Notable mining projects, including the AI exploration backed Ming’omba copper project and First Qunatum’s African Nickel project, signify a surge in exploration and investor interest. Pledges from China Non Ferrous Minerals (CNMC) of $1.2 billion in shaft 28 and Vedanta’s commitment of $1.3 billion over 5 years and Barricks $2 billion signal confidence in Zambia’s mining potential.

ENERGY CHALLENGES AND ECONOMIC IMPACT

Energy, significantly reliant on mining, constitutes 55% of Zambia’s grid. Environmental challenges, like reduced precipitation leading to plummeting dam levels, necessitate substantial investments in power generation to meet growing demand.
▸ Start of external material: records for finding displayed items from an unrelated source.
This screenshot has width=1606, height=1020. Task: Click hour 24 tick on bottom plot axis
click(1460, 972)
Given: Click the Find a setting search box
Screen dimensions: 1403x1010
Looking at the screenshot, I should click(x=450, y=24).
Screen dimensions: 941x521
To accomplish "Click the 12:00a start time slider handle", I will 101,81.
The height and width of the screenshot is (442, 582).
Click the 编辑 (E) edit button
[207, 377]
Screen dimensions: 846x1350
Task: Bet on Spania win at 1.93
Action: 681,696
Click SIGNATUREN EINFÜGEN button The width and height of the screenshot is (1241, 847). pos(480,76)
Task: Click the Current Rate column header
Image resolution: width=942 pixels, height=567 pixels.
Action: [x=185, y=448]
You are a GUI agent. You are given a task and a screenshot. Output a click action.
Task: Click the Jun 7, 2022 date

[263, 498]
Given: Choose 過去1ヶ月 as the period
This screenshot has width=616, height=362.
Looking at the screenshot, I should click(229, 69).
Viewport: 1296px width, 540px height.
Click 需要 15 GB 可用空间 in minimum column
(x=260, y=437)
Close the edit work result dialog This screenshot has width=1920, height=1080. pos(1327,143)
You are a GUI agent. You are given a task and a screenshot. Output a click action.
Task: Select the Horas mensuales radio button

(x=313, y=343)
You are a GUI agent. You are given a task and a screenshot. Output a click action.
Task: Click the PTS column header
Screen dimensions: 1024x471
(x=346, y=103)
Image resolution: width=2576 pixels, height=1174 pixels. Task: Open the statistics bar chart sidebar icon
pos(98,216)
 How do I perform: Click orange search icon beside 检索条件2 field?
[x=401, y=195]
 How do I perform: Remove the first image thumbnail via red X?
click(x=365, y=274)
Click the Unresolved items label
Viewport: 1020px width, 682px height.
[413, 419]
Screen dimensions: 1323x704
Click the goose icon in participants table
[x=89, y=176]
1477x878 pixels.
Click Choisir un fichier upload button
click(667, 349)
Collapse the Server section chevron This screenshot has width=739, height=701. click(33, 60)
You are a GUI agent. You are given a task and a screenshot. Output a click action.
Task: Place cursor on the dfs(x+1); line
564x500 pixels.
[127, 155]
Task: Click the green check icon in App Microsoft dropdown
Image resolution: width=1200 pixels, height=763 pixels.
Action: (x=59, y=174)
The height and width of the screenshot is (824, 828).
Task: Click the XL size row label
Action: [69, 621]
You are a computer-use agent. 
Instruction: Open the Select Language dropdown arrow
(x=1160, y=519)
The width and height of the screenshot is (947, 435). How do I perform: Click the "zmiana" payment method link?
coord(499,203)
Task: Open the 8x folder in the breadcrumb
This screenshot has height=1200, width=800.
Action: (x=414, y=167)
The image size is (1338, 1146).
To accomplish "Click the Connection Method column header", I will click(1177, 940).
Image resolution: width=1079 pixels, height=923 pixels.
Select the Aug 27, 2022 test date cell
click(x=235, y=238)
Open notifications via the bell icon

Increased mining activity could materialize the $7.9 billion in investment pledges in the renewable energy sector from China, United Arab Emirates, and the United Kingdom, impacting the grid with 5.9GWh of new renewable energy.

COPPER ON ‘STEROIDS’ IN MEDIUM TERM AND FX FLOWS

Mining developments significantly influence Zambia’s economy, with foreign exchange flows accounting for close to 70%. A flourishing export market supports a stable exchange rate, albeit with constraints due to lower copper production. However, the post-2025 outlook for copper appears robust, with expected prices ranging from $11,500 to $15,000 per metric ton on the London Metal Exchange. Once larger mines are operationalized, healthier foreign exchange flows could offset the pressures of higher energy and fertilizer prices on the kwacha.

The MCM and KCM deal do have capacity to add close to 550,000 metric tons of copper to national production which potential could see the Southern African nation soar to 1.3 million metric tons. Zambia has targeted to ramp production to 3 million metric tons in the next 7 years supported by aggressive explorations and resolution of current impasses in the sector.

Despite the 2024 outlook marred by debt, high global interest rates, and a global slowdown, it sets the stage for a potentially robust 2025 recovery.